Problem to work on: Quote the entries exactly from the line containing "Given: Open the" through the end of the entries, inclusive, omitting the pictures from your reply.

(Element and text location data)

--- BEGIN ---

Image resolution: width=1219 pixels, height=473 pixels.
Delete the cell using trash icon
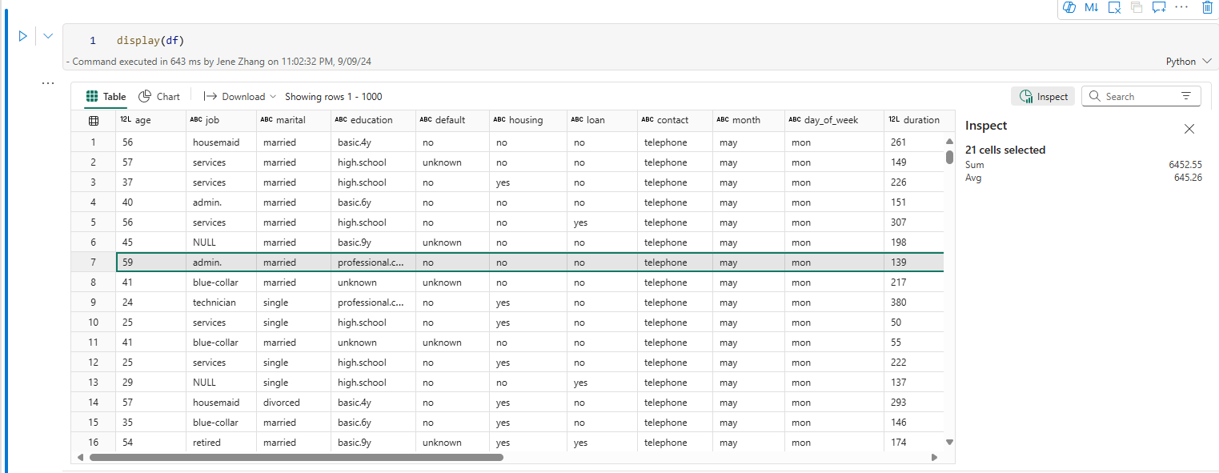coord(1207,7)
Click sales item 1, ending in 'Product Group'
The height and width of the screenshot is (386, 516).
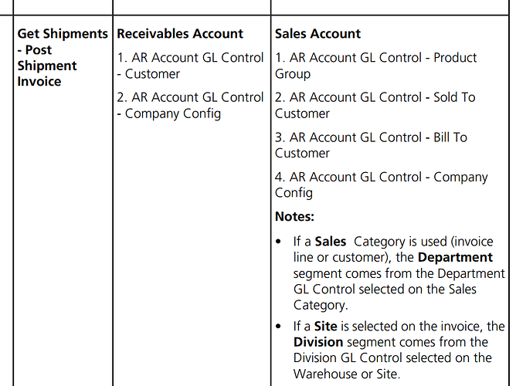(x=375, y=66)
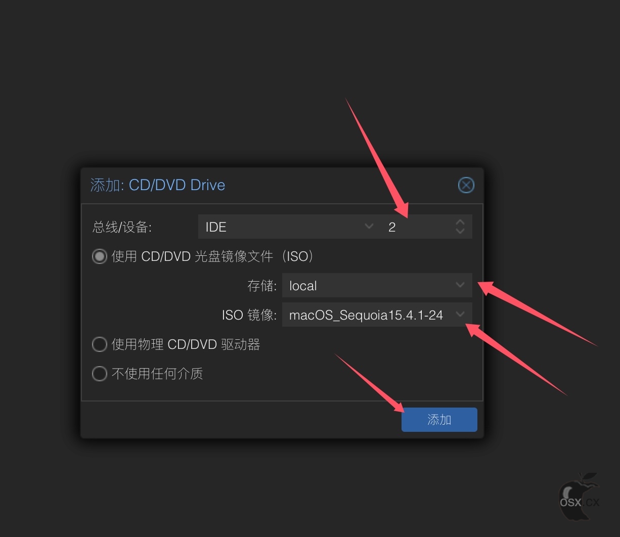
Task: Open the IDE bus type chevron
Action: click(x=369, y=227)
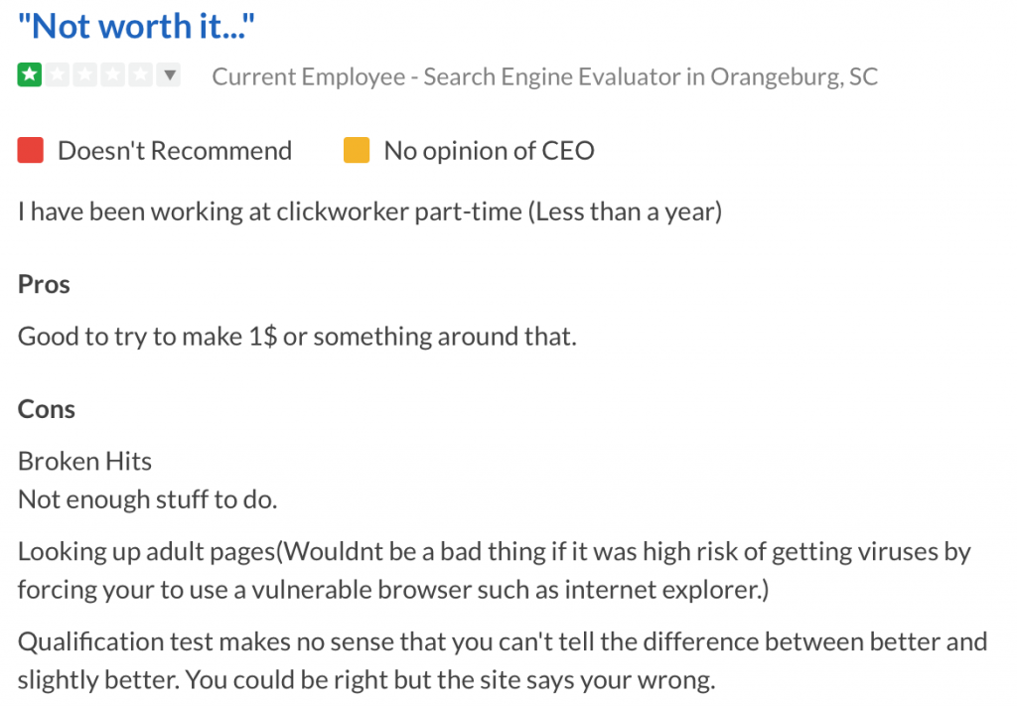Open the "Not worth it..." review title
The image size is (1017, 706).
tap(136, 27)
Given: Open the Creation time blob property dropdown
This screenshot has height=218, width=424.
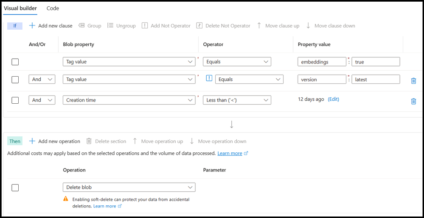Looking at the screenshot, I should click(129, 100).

--- END ---

Task response:
Given: Open the Creation time blob property dropdown
This screenshot has height=218, width=424.
Looking at the screenshot, I should click(129, 100).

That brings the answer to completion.